### TEXT SECTION ###

Tales of Superstition and Chivalry was an illustrated Gothic ballad collection written by Anne Bannerman. It was published anonymously by Vernor and Hood in 1802, two years after her first volume, Poems. The reviews of Tales were not as favorable as for the earlier production, though it is often now considered her strongest work. In 1807, the two collections were combined, revised, and re-printed as Poems, a New Edition. The illustrations were handled by Thomas Park.

==Literary criticism==
The Poetical Register, and Repository of Fugitive Poetry (1802):—
"Tales of Superstition and Chivalry." These are metrical tales, by a lady, it is rumoured, of high celebrity in the circle of our British Muses.

The British Critic (1803-01):—
"Tales of Superstition and Chivalry". 12mo. 144 pp. 4s. Vernor and Hood. 1802. This beautiful little book belongs, as its title implies, to the family of Tales of Wonder. It is printed without a name; but, if we are not misinformed, it is the production of Miss Bannerman, already known for poetical talents. The Tales abound with fancy; but it is fancy perverted to the purpose of raising only horror, and raising it by praeternatural agency. This uniformity has an effect not pleasing to those, who have not learnt to accommodate their taste to a transient fashion; and we, who can see through the disguise the marks of talent formed for better things, cannot but regret that the volume is not of a more miscellaneous kind. Its contents are ten Tales, illustrated by three plates; the third of which, prefixed to "the Murcian Cavalier," is not without elegance. The measure used in most of the Tales is of the ballad kind, and an imitation of ancient simplicity seems every where to be intended. As the effect of such narratives arises from the whole context, we shall not attempt to give a partial specimen; but, recommending the book to those who love to shudder o’er the midnight fire, we advise the author to make a livelier and better use of a fancy stored with images.

### STORED DATA ###

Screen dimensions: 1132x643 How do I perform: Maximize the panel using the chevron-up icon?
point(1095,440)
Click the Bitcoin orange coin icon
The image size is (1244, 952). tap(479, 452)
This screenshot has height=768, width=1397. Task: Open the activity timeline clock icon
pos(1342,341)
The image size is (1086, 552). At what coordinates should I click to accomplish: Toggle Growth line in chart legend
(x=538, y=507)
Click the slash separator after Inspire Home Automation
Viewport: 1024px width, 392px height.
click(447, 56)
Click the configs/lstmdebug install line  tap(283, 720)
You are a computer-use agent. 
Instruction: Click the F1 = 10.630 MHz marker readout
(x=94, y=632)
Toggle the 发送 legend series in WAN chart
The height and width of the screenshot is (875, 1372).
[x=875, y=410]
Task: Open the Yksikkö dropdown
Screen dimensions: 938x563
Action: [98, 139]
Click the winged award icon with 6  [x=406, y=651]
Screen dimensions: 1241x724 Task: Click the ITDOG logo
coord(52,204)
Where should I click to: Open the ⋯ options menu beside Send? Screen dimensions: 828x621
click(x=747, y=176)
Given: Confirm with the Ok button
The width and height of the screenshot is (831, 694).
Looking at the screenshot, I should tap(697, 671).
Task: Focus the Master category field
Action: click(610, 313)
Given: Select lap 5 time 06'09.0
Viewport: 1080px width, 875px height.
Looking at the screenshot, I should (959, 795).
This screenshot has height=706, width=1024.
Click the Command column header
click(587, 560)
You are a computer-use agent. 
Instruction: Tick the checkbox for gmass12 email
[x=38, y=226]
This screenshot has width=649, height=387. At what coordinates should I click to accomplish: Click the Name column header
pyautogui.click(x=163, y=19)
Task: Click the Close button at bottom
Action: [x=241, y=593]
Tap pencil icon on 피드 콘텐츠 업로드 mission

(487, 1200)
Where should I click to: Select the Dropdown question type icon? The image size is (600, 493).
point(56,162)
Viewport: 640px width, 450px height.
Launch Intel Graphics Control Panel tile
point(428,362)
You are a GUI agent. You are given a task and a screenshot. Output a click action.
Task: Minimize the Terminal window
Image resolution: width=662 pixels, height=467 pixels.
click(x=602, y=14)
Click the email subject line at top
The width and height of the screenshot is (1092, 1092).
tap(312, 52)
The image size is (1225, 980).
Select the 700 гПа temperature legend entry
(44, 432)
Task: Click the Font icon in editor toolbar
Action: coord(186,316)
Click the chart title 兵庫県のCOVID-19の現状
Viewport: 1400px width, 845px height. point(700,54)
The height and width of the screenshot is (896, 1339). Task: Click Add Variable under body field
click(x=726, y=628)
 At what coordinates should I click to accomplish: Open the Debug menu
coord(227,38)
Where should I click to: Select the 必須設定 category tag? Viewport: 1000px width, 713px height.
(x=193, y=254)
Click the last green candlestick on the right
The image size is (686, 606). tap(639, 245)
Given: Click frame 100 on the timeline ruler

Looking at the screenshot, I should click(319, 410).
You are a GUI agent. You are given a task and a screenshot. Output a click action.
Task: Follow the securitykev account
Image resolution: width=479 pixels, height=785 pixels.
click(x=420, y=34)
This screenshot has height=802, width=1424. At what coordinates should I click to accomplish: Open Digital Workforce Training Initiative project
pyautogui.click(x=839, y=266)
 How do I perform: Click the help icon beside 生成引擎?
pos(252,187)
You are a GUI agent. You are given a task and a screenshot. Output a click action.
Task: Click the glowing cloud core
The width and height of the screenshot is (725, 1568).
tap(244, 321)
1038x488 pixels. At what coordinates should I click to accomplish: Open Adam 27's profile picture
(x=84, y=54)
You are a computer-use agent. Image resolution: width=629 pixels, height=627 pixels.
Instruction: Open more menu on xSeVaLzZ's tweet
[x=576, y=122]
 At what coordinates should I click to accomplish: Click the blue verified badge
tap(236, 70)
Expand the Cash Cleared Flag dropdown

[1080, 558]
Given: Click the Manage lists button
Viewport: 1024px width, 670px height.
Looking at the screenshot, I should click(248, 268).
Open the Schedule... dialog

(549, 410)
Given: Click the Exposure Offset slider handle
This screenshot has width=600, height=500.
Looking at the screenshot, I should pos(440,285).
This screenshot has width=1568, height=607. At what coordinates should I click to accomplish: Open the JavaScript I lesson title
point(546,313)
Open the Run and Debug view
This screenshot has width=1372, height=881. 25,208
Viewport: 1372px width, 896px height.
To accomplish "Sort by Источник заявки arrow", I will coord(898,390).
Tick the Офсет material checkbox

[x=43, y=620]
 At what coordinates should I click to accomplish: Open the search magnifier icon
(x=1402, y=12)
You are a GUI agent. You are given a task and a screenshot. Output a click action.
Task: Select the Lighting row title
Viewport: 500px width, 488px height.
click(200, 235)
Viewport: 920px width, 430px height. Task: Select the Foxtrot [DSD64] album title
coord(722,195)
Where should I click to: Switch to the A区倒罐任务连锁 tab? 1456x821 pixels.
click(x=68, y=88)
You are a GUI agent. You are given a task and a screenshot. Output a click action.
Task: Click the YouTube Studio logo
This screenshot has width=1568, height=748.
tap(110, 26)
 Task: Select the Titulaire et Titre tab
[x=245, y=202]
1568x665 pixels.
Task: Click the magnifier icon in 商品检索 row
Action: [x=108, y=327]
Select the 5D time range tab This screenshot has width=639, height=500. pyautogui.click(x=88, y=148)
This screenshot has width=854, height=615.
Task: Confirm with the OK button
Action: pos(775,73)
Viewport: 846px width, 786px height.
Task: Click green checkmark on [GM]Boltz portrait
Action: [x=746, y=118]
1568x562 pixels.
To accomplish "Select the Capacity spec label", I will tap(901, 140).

###

REQUIRED WORK:
1. In the text on Tales of Superstition and Chivalry, who handled the illustrations?
2. Retype the passage of the text on Tales of Superstition and Chivalry that opens with the words containing "Tales of Superstition and Chivalry was" and closes with "by Thomas Park.".
The data shown here come from a separate source.

LIST OF SOLUTIONS:
1. Thomas Park

2.
Tales of Superstition and Chivalry was an illustrated Gothic ballad collection written by Anne Bannerman. It was published anonymously by Vernor and Hood in 1802, two years after her first volume, Poems. The reviews of Tales were not as favorable as for the earlier production, though it is often now considered her strongest work. In 1807, the two collections were combined, revised, and re-printed as Poems, a New Edition. The illustrations were handled by Thomas Park.